Speaking to local media in a video conference held at the US Embassy in
Kuwait, he said, "It (force) is not our first option, it is our last, but it
remains on the table."
The official noted that priority is a diplomatic solution through the UN
Security Council to secure peace and stability in the Gulf region and in the
Near East as a whole.
"More importantly, we believe that we have the time to continue the carrot
and stick approach of offering dialogue and at the same time tightening
sanctions on Tehran before Iran will have nuclear weapons," he said.

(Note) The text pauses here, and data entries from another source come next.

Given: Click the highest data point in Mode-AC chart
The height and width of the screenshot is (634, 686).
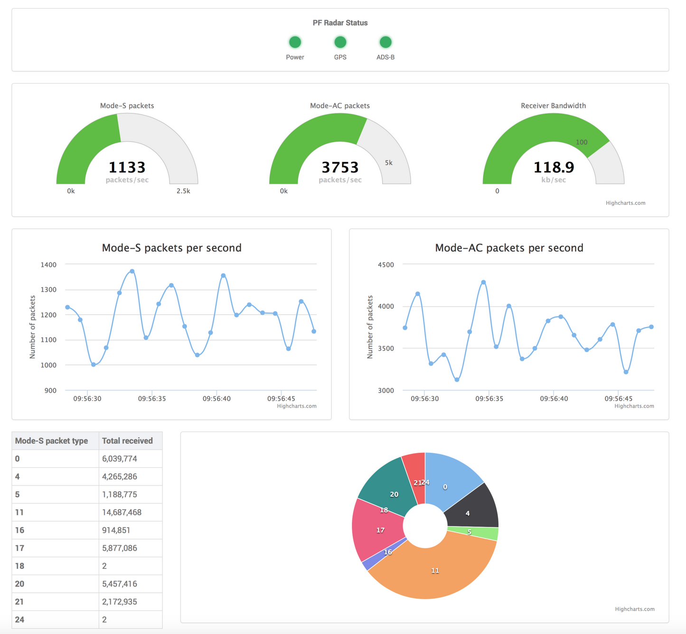Looking at the screenshot, I should point(483,282).
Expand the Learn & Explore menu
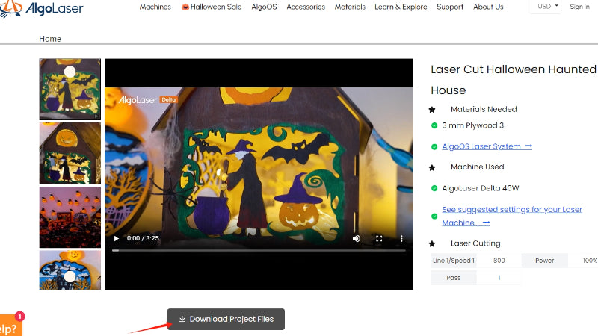The height and width of the screenshot is (336, 598). (401, 7)
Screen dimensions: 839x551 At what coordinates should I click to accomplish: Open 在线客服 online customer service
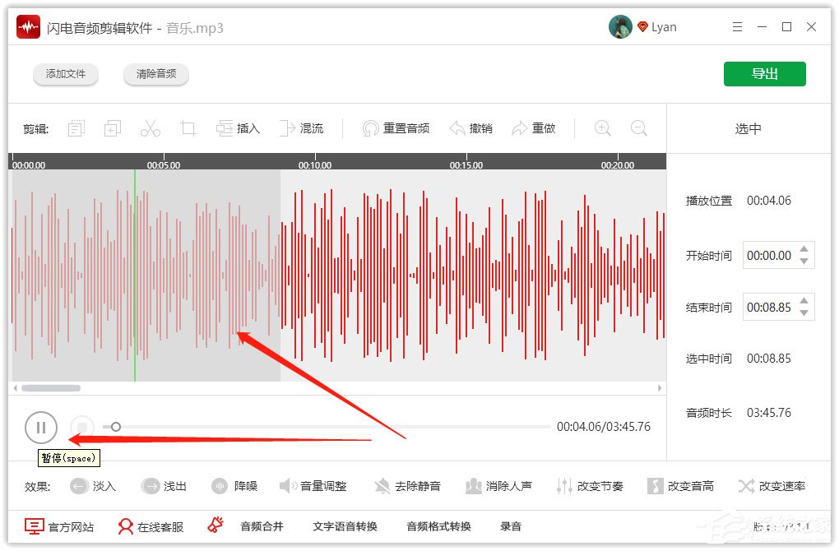coord(153,526)
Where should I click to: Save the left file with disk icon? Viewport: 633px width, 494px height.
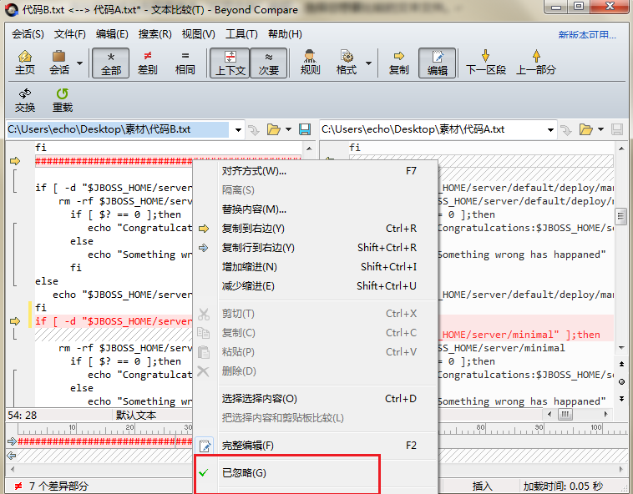point(305,129)
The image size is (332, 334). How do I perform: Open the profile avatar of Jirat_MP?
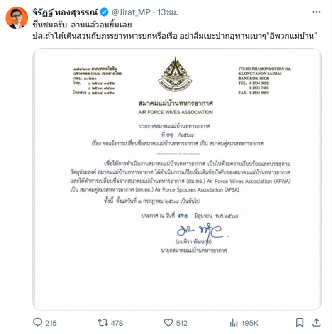tap(17, 18)
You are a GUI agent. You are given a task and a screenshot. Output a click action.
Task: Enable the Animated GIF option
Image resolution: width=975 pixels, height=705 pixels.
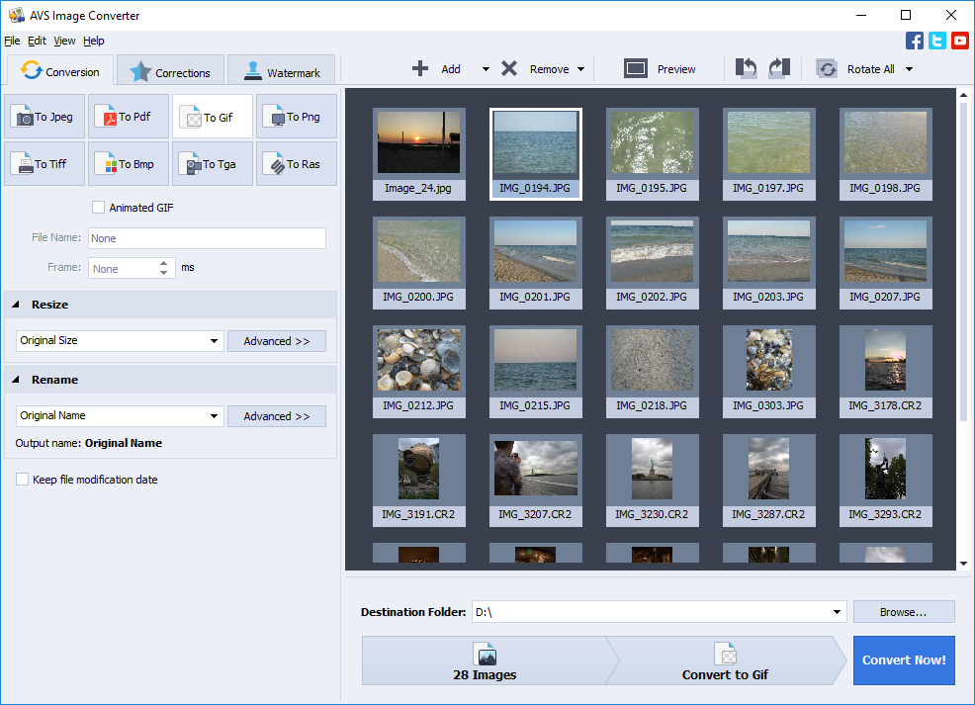(x=98, y=207)
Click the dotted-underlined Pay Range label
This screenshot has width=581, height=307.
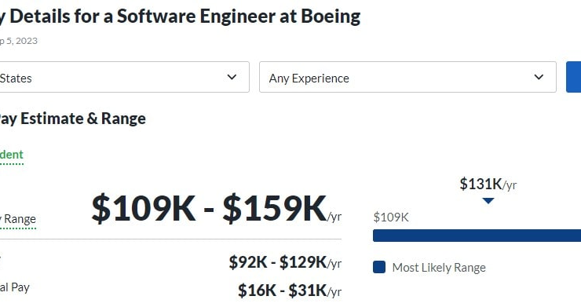coord(18,219)
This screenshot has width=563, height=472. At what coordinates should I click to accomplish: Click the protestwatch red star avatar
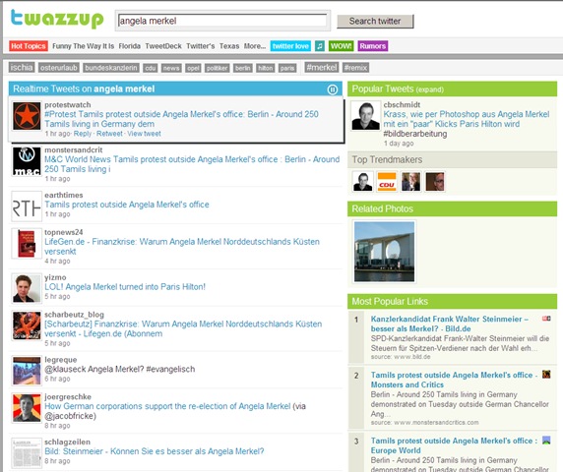(27, 116)
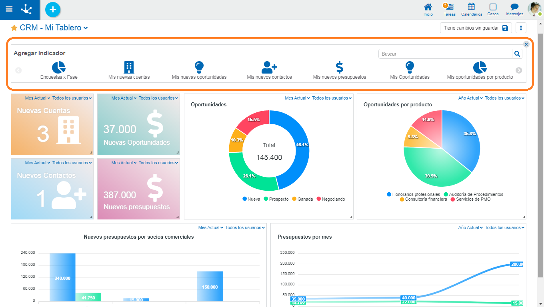The height and width of the screenshot is (307, 544).
Task: Click the Buscar indicator search field
Action: [445, 54]
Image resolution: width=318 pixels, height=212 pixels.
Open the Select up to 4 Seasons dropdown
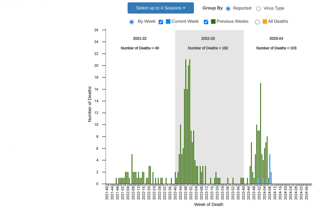pos(161,8)
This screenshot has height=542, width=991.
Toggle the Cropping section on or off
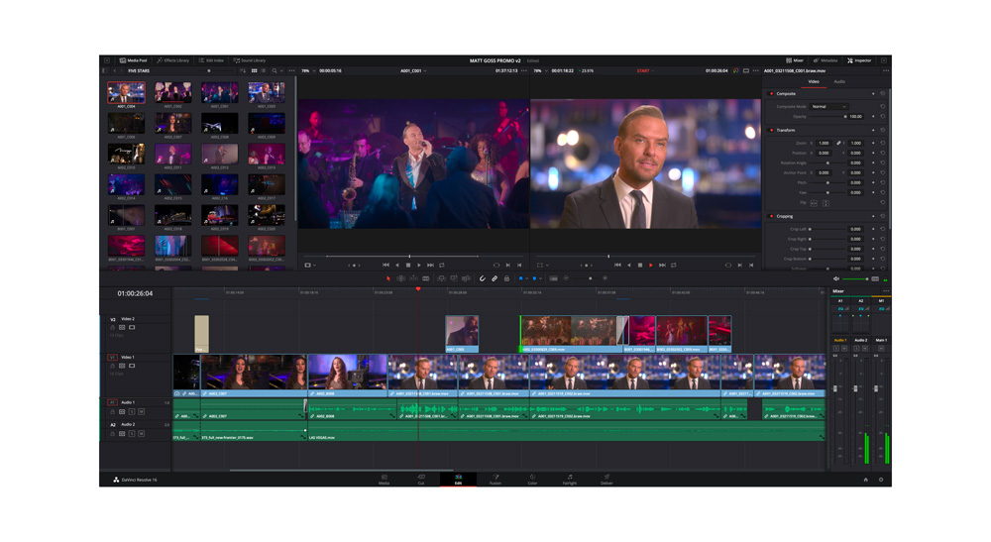point(771,216)
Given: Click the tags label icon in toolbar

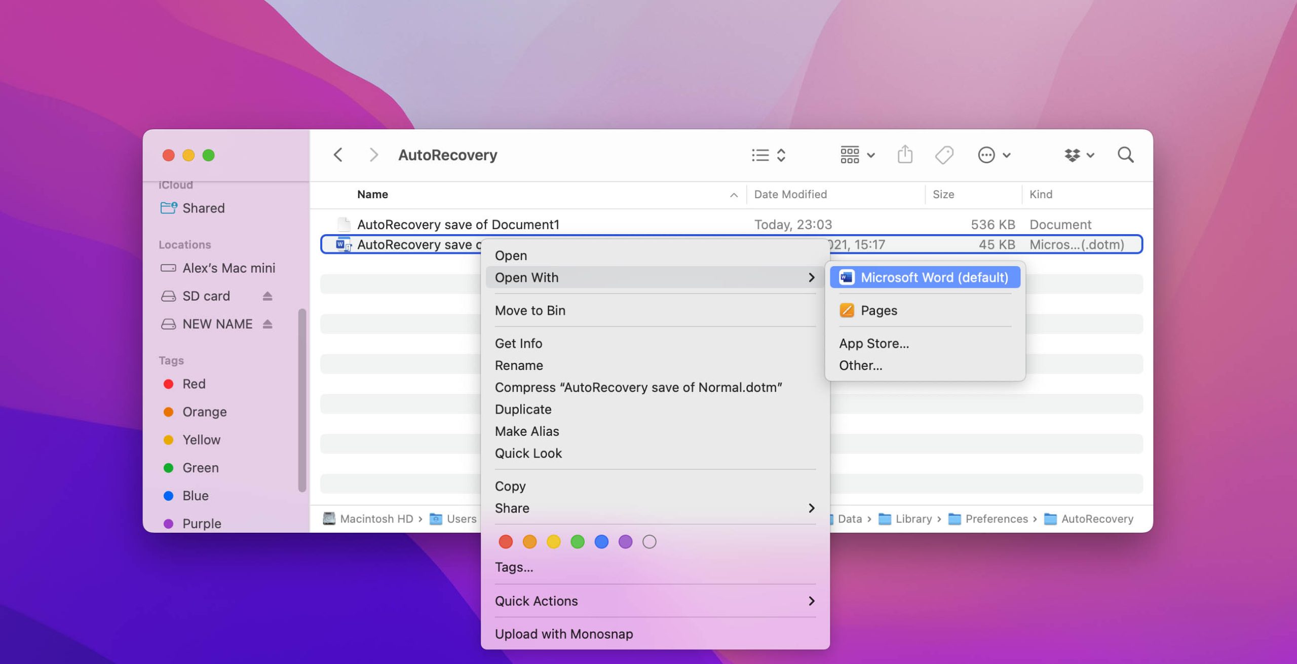Looking at the screenshot, I should pos(945,155).
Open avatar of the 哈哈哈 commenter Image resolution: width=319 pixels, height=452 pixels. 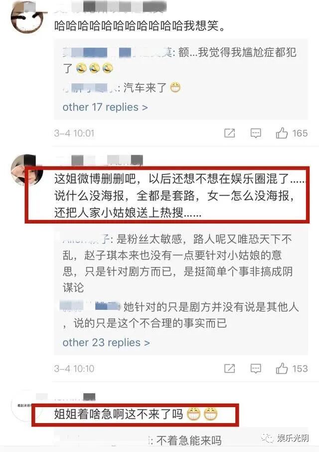tap(27, 17)
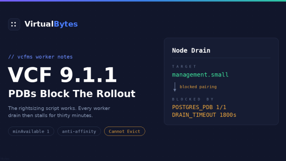Click the TARGET section label
286x161 pixels.
[184, 67]
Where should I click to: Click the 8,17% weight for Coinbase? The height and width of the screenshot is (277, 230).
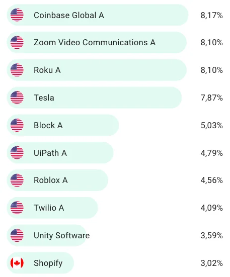(211, 15)
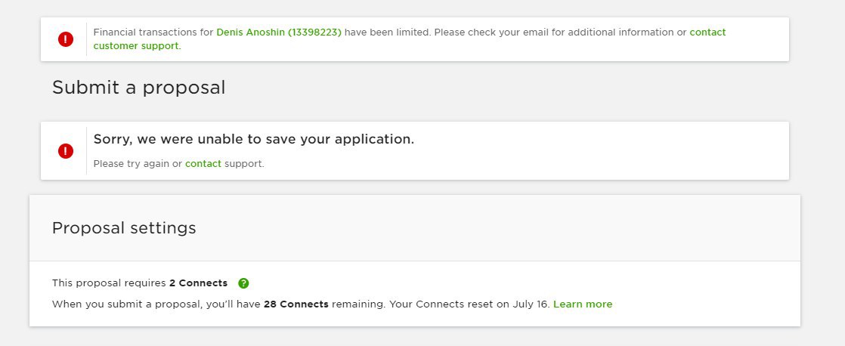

The U.S. official stressed his country had acknowledged Iran's right to
develop nuclear energy for peaceful purposes and expressed willingness to
support such a program, but the International Atomic Energy Agency (IAEA) had
deemed Iran's program "illegitimate".
"What the IAEA saw in Iran repeatedly over the last few years is evidence,
stark evidence, of cheating - exactly the sort of program to develop nuclear
weapons," he said.
"Nonetheless, we do think they (Iranians) are moving steadily toward a more
powerful enrichment capability and at some point this will give them the
expertise to develop, perhaps surreptitiously, a separate program or it could
give them the actual capability to enrich to the degree necessary to develop
nuclear weapons."
"That is what we are afraid of and that is what we are trying to counter," he
concluded.
Ambassador Jeffrey heads the Bureau of Near Eastern Affair's team on Iran
policy. He was a former deputy chief of mission at the US Embassy in Kuwait.